Loading...

Sabu Melalui Jasa Ekspedisi, BNNP NTB Berhasil Selamatkan 3000 Jiwa

JayantaraNews.com, Mataram 

Badan Narkotika Nasional Nusa Tenggara Barat berhasil mengungkap jaringan pengedar Narkotika berjenis Sabu melalui jasa pengiriman yang berada di Kota Mataram, Jum’at (9/08).

“ Jaringan ini berhasil kami ungkap melalui informasi dari masyarakat

dengan bekerjasama dengan jajaran Reserse Narkoba Polda NTB bahwa pelaku pengedar melibatkan anggota keluarganya sendiri dalam peredaran Narkotika jenis sabu seberat 500 gram melalui jasa pengiriman di Kota Mataram, NTB,” ujar Kepala BNNP NTB, Drs. Gde Sugianyar didampingi Direktur Narkoba Polda NTB AKBP Sudjarwoko beserta jajaran.

Sedangkan untuk pelaku utama, Lanjut Gde Sugianyar, pelaku ini berinisial AG als BG (33) laki-laki, pekerjaan wiraswasta, asal Dusun Kesik, Desa Kesik, Kecamtan Masbagik, Kabupaten Lombok Timur.

“ Untuk kronologis pengungkapan tepatnya pada tanggal 9 Agustus 2019 lalu, sekitar pukul 13.20 Wita berhasil mengamankan saudari AF als R karena mengambil satu buah paket dari jasa ekspedisi dengan resi pengiriman tertera, sedangkan untuk penerima paket atas nama ESP asal pengiriman dari salah satu online shop di Jakarta yang kami duga jenis Narkotika golongan I metamfetamin atau disebut sabu,” jelasnya.

Setelah saudari AF di interogasi oleh petugas, ternyata saudari AF hanya dimintai tolong oleh saudara sepupu, yakni tersangka AG als BG via telpon melalui saudari S als R merupakan istri tersangka AG als BG tersebut.

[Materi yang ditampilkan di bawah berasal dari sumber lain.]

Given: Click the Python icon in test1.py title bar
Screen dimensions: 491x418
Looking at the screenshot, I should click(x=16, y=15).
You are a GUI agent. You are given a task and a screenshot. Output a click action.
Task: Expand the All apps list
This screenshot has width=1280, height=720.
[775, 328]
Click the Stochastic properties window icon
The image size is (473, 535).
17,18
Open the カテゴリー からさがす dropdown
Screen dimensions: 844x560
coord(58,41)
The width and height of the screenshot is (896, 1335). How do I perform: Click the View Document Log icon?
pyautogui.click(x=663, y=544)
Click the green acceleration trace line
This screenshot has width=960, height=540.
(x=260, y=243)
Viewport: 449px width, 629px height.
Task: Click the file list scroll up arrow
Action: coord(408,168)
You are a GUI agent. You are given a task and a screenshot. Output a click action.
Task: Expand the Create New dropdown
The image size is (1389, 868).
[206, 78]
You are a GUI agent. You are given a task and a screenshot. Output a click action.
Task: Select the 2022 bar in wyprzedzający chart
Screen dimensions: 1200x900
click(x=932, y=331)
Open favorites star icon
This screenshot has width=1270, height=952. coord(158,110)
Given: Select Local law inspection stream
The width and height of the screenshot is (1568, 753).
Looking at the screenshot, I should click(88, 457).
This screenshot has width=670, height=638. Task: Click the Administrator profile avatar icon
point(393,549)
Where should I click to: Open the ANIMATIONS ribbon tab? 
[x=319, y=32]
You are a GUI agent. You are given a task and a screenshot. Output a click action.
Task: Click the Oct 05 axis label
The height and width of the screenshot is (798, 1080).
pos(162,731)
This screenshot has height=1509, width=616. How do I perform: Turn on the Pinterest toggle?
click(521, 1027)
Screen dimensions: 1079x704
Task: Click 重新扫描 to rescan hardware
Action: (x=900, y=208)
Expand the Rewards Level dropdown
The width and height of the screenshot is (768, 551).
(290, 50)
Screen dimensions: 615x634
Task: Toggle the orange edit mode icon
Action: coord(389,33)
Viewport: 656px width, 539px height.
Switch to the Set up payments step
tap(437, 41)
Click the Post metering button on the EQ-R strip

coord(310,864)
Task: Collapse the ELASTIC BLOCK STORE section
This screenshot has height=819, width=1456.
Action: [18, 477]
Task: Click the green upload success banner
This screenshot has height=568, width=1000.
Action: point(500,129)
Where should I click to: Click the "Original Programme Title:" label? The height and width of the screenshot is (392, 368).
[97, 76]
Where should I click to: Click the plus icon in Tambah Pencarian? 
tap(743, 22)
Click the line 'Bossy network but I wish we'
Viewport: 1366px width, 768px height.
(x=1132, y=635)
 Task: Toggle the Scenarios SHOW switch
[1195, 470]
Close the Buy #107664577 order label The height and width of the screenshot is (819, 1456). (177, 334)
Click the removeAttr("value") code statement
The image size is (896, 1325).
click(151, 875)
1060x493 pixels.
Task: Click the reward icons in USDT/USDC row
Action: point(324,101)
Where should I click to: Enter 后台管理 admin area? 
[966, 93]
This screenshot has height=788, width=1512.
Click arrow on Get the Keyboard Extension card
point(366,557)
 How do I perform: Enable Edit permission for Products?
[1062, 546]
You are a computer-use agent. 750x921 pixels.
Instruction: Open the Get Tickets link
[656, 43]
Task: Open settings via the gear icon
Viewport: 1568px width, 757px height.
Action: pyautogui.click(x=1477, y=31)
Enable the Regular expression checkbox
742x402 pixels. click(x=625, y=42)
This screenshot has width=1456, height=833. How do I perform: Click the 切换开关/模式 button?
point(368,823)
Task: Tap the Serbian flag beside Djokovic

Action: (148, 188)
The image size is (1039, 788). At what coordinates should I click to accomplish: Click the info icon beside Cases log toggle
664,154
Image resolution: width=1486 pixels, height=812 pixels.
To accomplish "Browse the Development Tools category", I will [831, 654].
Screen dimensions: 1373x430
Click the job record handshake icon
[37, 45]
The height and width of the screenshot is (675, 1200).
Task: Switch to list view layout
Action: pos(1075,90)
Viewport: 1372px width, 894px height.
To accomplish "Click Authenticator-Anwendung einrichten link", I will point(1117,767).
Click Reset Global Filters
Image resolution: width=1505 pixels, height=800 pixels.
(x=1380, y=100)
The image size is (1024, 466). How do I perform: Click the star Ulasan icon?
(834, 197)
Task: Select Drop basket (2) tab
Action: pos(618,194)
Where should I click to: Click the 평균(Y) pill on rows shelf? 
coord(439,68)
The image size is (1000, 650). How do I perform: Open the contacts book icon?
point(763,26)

Tidak lama berselang, sekitar pukul 15.00 Wita, saudari S als R berhasil diamankan oleh petugas setelah mengambil satu buah paket dari jasa ekspedisi barang di Kota Mataram dan pada saat yang sama petugas berhasil mengamankan tersangka AG als BG di depan parkiran kantor ekspedisi tersebut.

Selanjutnya, setelah dipertemukan, tersangka AG als BG beserta istri saudari S als R dengan sepupunya saudari AF als R menjelaskan, bahwa AF als R hanya disuruh tersangka AG als BG untuk mengambil paketan tersebut, sementara tersangka AG als BG mengetahui paketan tersebut berisi barang terlarang yang setiap pengiriman mendapat uang sebesar Rp 5.000.000 rupiah dari orang yang tidak dikenal hanya berhubungan melalui telepon.

“ Tersangka AG als BG diketahui telah menerima paket sebanyak 3 kali yang mana paketan sebelumnya telah diterima pada bulan April dan Mei tahun 2019. Sedangkan untuk cara kerja tersangka AG als BG ini dengan cara menerima paket dari sepupunya kemudian menunggu perintah dari seseorang yang tidak ia kenali melalui telpon dan setelah itu AG als BG melepaskan barang paketan tersebut di pinggir jalan sesuai arahan dari penelpon. Setelah pekerjaan selesai, AG als BG tersebut tinggal menunggu uang transferan dari penelpon tersebut,” ungkapnya.

Barang bukti yang kami dapatkan disaksikan petugas ekspedisi, bahwa paketan tersebut berbentuk kotak setelah dibuka berisikan 5 bungkus plastik klip bening masing-masing berisikan kristal bening yang diduga  berjenis sabu dengan berat bruto keseluruhannya 493, 20 gram dan setelah dikurangi pembungkusnya didapatkan berat bersih keseluruhan seberat 484,55 gram yang dibungkus dalam amplop berwarna coklat dan dibungkus juga plastik bubble warp.

Bila diuangkan dari jumlah BB yang ada dengan harga pasaran di NTB sekitar Rp 1,5 juta, maka harga sabu ini sebesar Rp 750 juta dan apabila 1 gram di konsumsi 6 sampai 5 orang maka BNN Provinsi NTB telah menyelamatkan 3000 jiwa masyarakat di Nusa Tenggara Barat.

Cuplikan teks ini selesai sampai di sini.